Family Advocacy Week 2020: “Kids’ Health, Our Future”
This past summer, over 50 patient families from 37 children’s hospitals in 22 states gathered virtually via the Speak Now for Kids Family Advocacy Week to advocate for children’s health with federal lawmakers. For many families, the experience marked the first time they had ever spoken with their elected officials.
“We are thankful for the opportunity to meet with our lawmakers and to share Eden’s childhood cancer journey story with them,” says Eden’s mom, Shannon Green. Her daughter Eden receives care at Texas Children’s Hospital in Houston. “Participating in an event like Family Advocacy Week with so many other kids and families conveyed to Congress that they really need to pay attention to what kids need – health insurance that covers preexisting conditions and access to pediatric services at children’s hospitals. And it didn’t hurt to remind them that it’s an election year.”
Nearly 50% of all children rely on the state-federal Medicaid program for health insurance coverage. Medicaid provides unique benefits to children that support their immediate and long-term health and wellbeing. Due to the economic impact of COVID-19, many states are considering how to reduce Medicaid spending. Cuts to Medicaid could impact children in negative ways giving parents even more to worry about during the pandemic.
Another key element to supporting children’s health is timely access to pediatric services and trained professionals like pediatricians. Over 7,000 pediatricians are trained annually at children’s hospitals with the help of a federal grant program. That program, however, is underfunded and the long-term result is shortages of physicians who provide specialized care to children, for example pediatric psychiatrists.
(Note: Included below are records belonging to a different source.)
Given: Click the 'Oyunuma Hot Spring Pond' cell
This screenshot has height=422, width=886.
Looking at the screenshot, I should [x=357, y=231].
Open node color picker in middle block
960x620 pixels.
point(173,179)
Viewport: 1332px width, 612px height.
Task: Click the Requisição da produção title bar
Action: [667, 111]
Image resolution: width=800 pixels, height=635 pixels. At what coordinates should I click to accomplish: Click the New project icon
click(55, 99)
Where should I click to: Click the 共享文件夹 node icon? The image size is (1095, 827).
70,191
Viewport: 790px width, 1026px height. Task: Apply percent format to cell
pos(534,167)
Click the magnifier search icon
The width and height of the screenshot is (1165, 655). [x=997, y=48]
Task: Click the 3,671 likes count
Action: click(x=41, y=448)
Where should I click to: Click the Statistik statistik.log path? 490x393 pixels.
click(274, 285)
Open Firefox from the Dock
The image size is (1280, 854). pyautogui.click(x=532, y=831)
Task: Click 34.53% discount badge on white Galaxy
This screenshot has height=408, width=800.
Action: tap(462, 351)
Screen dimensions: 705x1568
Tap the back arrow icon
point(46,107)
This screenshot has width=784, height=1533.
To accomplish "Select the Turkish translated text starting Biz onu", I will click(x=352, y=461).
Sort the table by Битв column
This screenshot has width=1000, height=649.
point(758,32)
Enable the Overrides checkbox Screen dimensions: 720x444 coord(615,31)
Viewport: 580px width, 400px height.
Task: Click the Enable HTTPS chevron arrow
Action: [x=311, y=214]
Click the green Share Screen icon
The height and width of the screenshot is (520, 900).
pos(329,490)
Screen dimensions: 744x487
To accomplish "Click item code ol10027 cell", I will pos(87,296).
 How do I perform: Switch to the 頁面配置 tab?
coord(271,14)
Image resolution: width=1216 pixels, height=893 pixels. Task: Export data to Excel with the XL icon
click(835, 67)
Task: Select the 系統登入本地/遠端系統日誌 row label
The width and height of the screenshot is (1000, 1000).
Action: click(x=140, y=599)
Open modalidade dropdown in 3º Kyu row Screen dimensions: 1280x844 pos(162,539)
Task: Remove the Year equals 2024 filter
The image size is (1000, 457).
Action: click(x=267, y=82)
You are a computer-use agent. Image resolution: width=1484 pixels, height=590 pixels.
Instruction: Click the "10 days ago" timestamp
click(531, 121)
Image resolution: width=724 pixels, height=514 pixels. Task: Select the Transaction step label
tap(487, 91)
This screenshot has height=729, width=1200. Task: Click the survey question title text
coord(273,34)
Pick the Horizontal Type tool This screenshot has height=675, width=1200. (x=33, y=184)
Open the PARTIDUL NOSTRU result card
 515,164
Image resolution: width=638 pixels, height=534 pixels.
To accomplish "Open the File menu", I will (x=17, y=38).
“Theodore sees a team of ten pediatric specialists for his heart condition,” explains Theodore’s dad, Tyler Hartrick. “They work as a team to ensure Theodore receives high quality, integrated care. If we didn’t have access to these doctors at Nicklaus Children’s Hospital, I’m not sure Theodore would be alive today.”
By the end of Family Advocacy Week, patient families logged 200 meetings with senators and representatives. They also shared videos with each other and talked about how they represent the future of this country. Through news reports and social media, family stories were shared with millions of people to help build awareness of how national decisions on health policy must account for the needs of kids.